An exit scam is a fraudulent practice by unethical cryptocurrency promoters who vanish with investors’ money during or after an ICO.

Promoters launch a new cryptocurrency platform based on a promising concept; the ICO then raises money from various investors; the business may or may not run for some time; and then the promoters who had collected the ICO money disappear, leaving the investors in the lurch.

Due to the decentralized and anonymous operations of the virtual currency ecosystem, it is difficult to trace scammers who dupe the investors.

Though it is difficult to clearly identify a dubious ICO, investors can keep the following points in mind before making an investment decision.

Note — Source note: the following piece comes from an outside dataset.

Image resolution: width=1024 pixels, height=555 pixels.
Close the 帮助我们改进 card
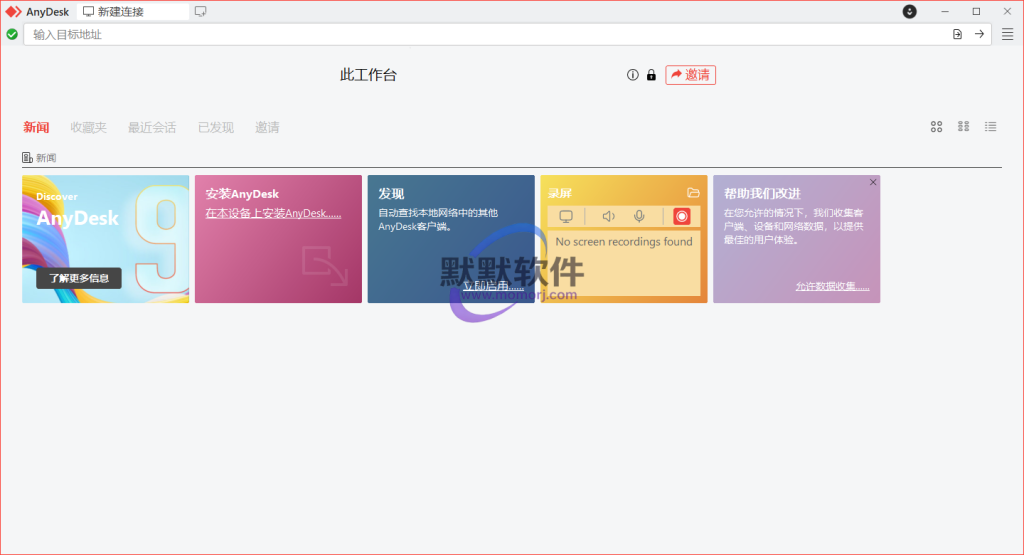873,182
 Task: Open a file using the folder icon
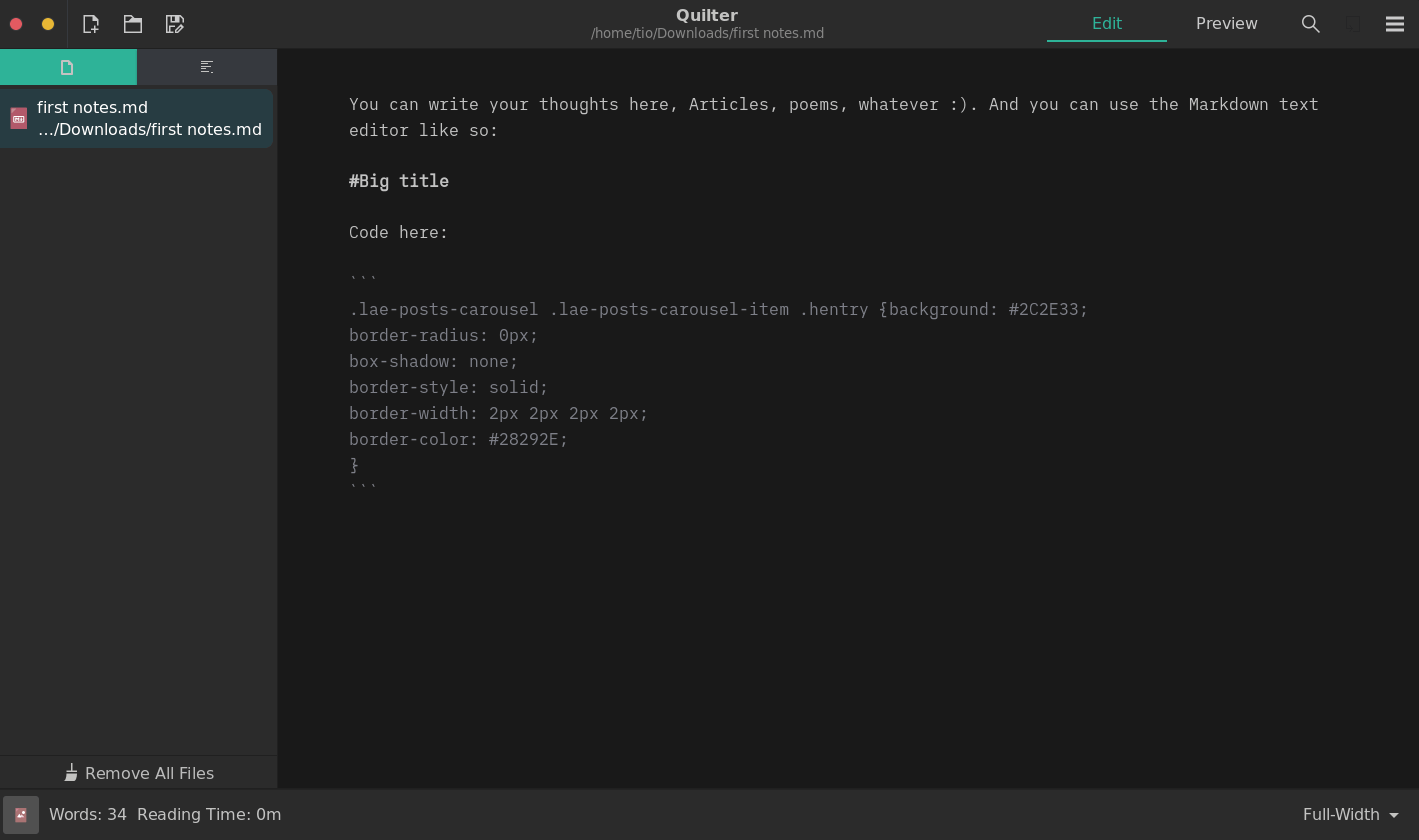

  • Team Credibility: The biggest challenge with the virtual world is accountability and ownership. Before investing your hard-earned money in ICOs that may look very promising, an investor must verify the credentials of the crypto team. Keep in mind that you can purchase likes, tweets, and followers on the various social media platforms to build fake online credibility. Therefore, you should do a basic check on ICO promoters and on the backers of cryptocurrency projects, and the kind of connections/followers they have.
  • Extravagant Return Projections: Is it too good to be true? Then it probably isn’t. For instance, BitConnect (BCC) promised a steady 1% daily return, which would have transformed an initial investment of $1,000 into a return of more than $50 million within 3 years! Ethereum founder Vitalik Buterin rightfully called it a Ponzi scheme.
    Bitconnect closed in January 2018. The BCC token was still in circulation, and crashed in price. In September 2018, the token was delisted from the last exchange that traded it, Trade Satoshi.
  • Documentation Standards: The white paper is a key document that details how a cryptocurrency project is designed and developed, how it evolved, and how it will generate business. Incomprehensible, unclear and ambiguously written white papers are a big red flag to investors about a potential exit scam.
  • Non-existent Working Model: Does the cryptocurrency project have a bare-bones working model? If it is a concept-only, non-existent product, then it probably won’t work. It is true that some new-age technology may need to be designed completely from scratch, but promoters who want to raise millions of dollars should prove their project is worth investing in. To be safe, investors should avoid dubious offerings from obscure individuals.
  • Heavily Promoted Offerings: Big promotions may be another sign of an exit scam. It is common to see full-page ads of new ICOs by lesser-known founders in the print media in populous nations like India.
    While all ICO offerings with big promotions may not be dubious, an investor needs to take a cautious approach and do the background checks of the claims made.

Essentially, it boils down to the simple and age-old investment advice – if you don’t understand the business of the company, and don’t trust the people behind it, don’t invest in its shares. The same goes true for cryptocurrency projects.

In the end, it is the investor who shoulders responsibility to not get scammed out of his/her hard-earned money. Non-existent teams, extravagant profit projections, and unclear business models should be closely scrutinized before making any investment.